Nous, en tant que designers avons un rôle et une responsabilité majeurs pour donner un sens au business : nous interrogeons ce qui n’est pas encore connu, utilisons les méthodes de fertilisation croisée, sommes ouverts aux comportements des autres et avons un important réseau de relations.
Nous nous devons d’être généreux pour étudier des solutions qui améliorent la vie quotidienne des gens… Pour cela les designers doivent échanger ce qu’ils ont appris et partager leurs expériences pour le plus grand bénéfice des autres mais aussi pour celui de la profession toute entière.
C’est par le partage que nous pourrons mettre en évidence la puissance du design global.
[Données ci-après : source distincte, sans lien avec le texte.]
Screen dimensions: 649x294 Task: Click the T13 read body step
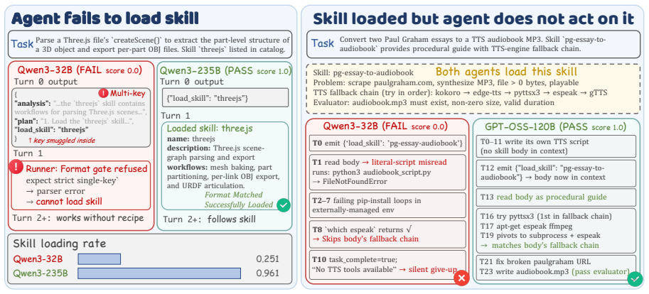[x=556, y=197]
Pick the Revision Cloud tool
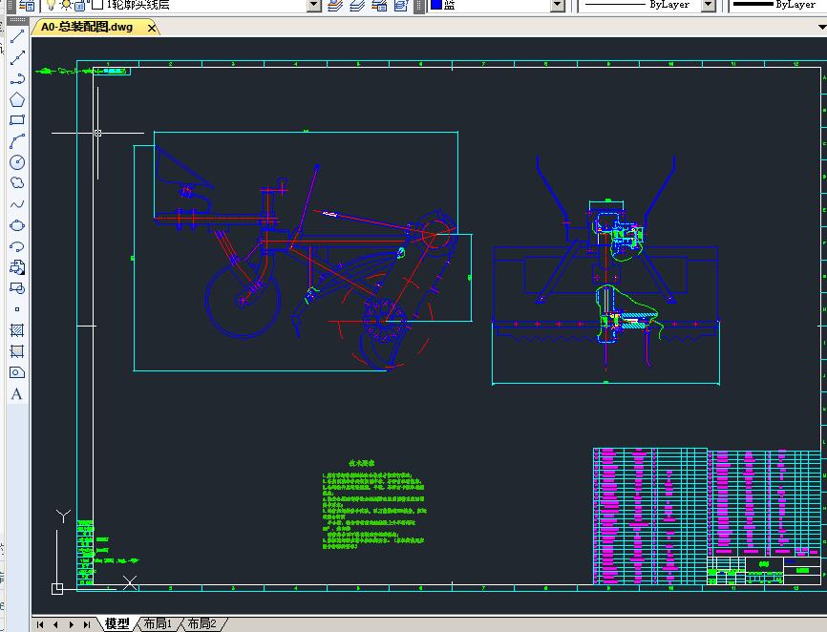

Pour moi, il y a pour cela trois mots-clé importants :
#1 : La conviction
Nous sommes trop discrets, attendant d’être invités. Ne sommes-nous qu’une force de propositions à partir de laquelle d’autres prendront des décisions et choisiront d’agir ? Ou ne pouvons-nous pas jouer un rôle plus grand en exprimant nos convictions et nos opinions ?
Un exemple courant est d’associer design à innovation ; avec des thèmes très tendances et récurrents tels que : « L’innovation par le design » ou » Conjuguer design et innovation », etc. Mais pourquoi pas : « Le design EST innovation » ?
#2 : L’intimité de l’usager (User inside)
Une des plus grandes contradictions que j’ai rencontrée dans ma carrière est cette idée qu’il y a une différence entre consommateurs et usagers. Il existe une contradiction identique dans l’approche de la vente et le marketing ; l’un étudie le comportement du consommateur dans son acte d’achat quand l’autre s’attache aux modes d’utilisation de l’usager pour mieux créer l’offre.
Comprendre notre cible sur ces deux tableaux donne plus de chances pour résoudre la relation du produit avec l’utilisateur : arrêtons d’étudier les usagers « designons » plutôt avec eux pour appliquer ce principe d’intimité, de cocréation avec l’usager : « user inside ».
#3 : Benchmark
Combien d’entre nous sont réellement « challengés » par leurs confrères et collègues et combien les challengent ?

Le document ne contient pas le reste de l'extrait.